Search code examples
javaapache-flinkflink-sqlflink-table-api

How to map java LocalDateTime to Flink TIMESTAMP when using table API


My code is something like:

DataStreamSource<Tuple2<String, LocalDateTime>> src = ...;
tableEnv.createTemporaryView("input_table", src, $("name"), $("dt"));

I then realized that field dt is not a TIMESTAMP after trying to call date_format on it.

Then I updated the code:

DataStreamSource<Tuple2<String, LocalDateTime>> src = ...;
RowTypeInfo rti = new RowTypeInfo(new TypeInformation[] {BasicTypeInfo.STRING_TYPE_INFO, BasicTypeInfo.LOCAL_DATE_TIME}, new String[] {"name", "dt"});
SingleOutputStreamOpertor<Row> rows = src.map(val -> Row.of(val.f0, val.f1)).returns(rti);
tableEnv.createTemporaryView("input_table", rows);

New code works fine, but seems a bit twisted to me, since I have to add a map which basic does nothing.

So my question is, what is the proper way to map java LocalDateTime to flink TIMESTAMP?

I'm using Flink 1.13.0.


Solution

  • When converting the DataStream into a Table we have the opportunity to specify a org.apache.flink.table.api.Schema to tune the mapping between java types and SQL types, as well as declaring metadata like watermarks.

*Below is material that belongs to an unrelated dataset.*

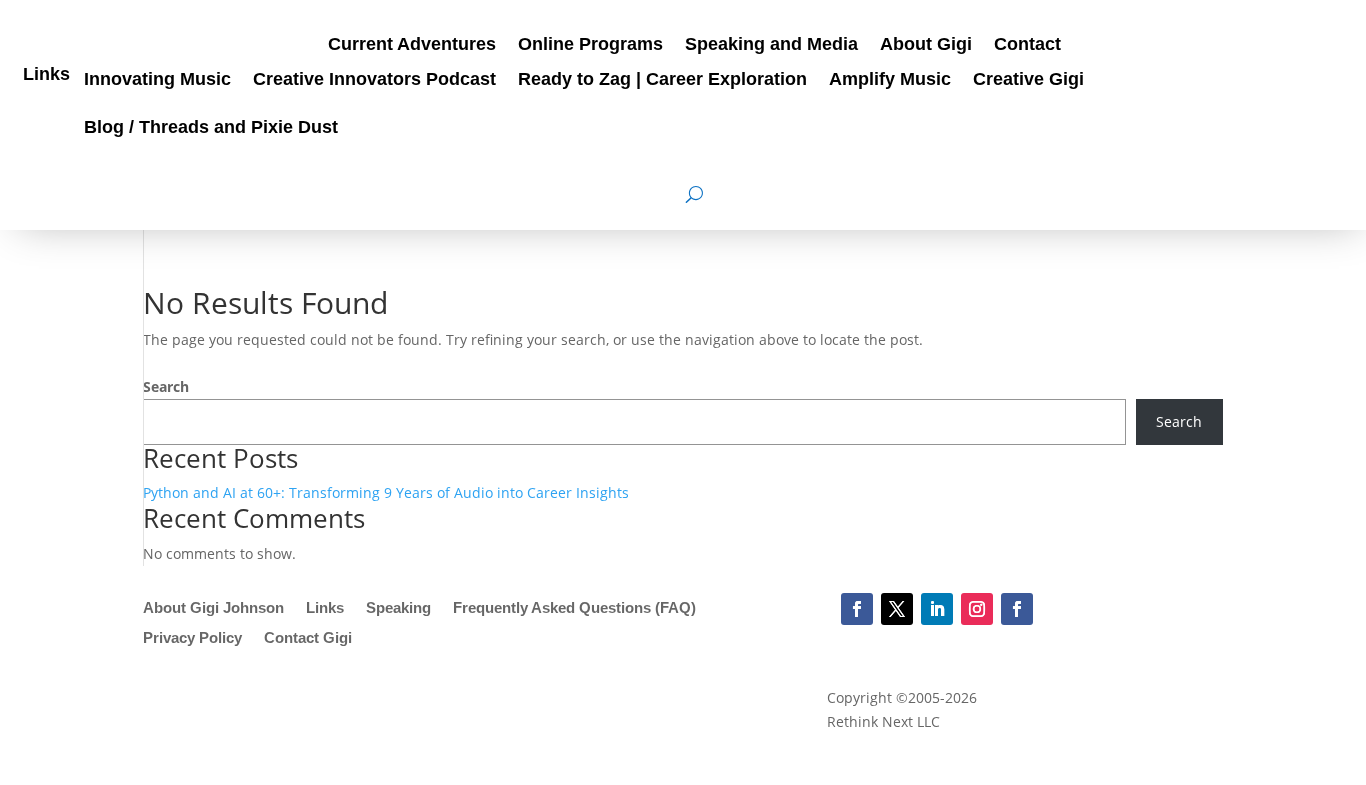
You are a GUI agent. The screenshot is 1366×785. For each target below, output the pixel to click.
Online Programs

    This snippet works in my case:

    import java.time.LocalDateTime;
    import org.apache.flink.api.java.tuple.Tuple2;
    import org.apache.flink.streaming.api.datastream.DataStream;
    import org.apache.flink.streaming.api.environment.StreamExecutionEnvironment;
    import org.apache.flink.table.api.Schema;
    import org.apache.flink.table.api.Table;
    import org.apache.flink.table.api.bridge.java.StreamTableEnvironment;
    
    ...
    
        StreamExecutionEnvironment env = StreamExecutionEnvironment.getExecutionEnvironment();
        StreamTableEnvironment tableEnv = StreamTableEnvironment.create(env);
    
        DataStream<Tuple2<String, LocalDateTime>> dataStream = env.fromElements(
            Tuple2.of("Alice", LocalDateTime.parse("2021-11-16T08:19:30.123")),
            Tuple2.of("Bob", LocalDateTime.parse("2021-11-16T08:19:31.123")),
            Tuple2.of("John", LocalDateTime.parse("2021-11-16T08:19:32.123")));
    
        // note that "f0" and "f1" here come from the field names in Tuple2
        Table inputTable = tableEnv.fromDataStream(dataStream,
            Schema.newBuilder()
                .column("f0", "STRING")
                .column("f1", "TIMESTAMP(3)")
                .watermark("f1", "SOURCE_WATERMARK()")
                .build()
        );
        tableEnv.createTemporaryView("input_table", inputTable);
    
        tableEnv.executeSql("DESCRIBE input_table").print();
    
        tableEnv.executeSql("" +
            "  SELECT                                      " +
            "    UPPER(f0) AS name,                        " +
            "    f1 AS datetime,                           " +
            "    date_format(f1, 'YYYY') AS event_year     " +
            "  FROM input_table                            "
        ).print();
    

    Which prints:

    +------+------------------------+------+-----+--------+--------------------+
    | name |                   type | null | key | extras |          watermark |
    +------+------------------------+------+-----+--------+--------------------+
    |   f0 |                 STRING | true |     |        |                    |
    |   f1 | TIMESTAMP(3) *ROWTIME* | true |     |        | SOURCE_WATERMARK() |
    +------+------------------------+------+-----+--------+--------------------+
    

    and

    +----+--------------------------------+-------------------------+--------------------------------+
    | op |                           name |                datetime |                     event_year |
    +----+--------------------------------+-------------------------+--------------------------------+
    | +I |                          ALICE | 2021-11-16 08:19:30.123 |                           2021 |
    | +I |                            BOB | 2021-11-16 08:19:31.123 |                           2021 |
    | +I |                           JOHN | 2021-11-16 08:19:32.123 |                           2021 |
    +----+--------------------------------+-------------------------+--------------------------------+
    

    I find the DESCRIBE very convenient to debug those cases.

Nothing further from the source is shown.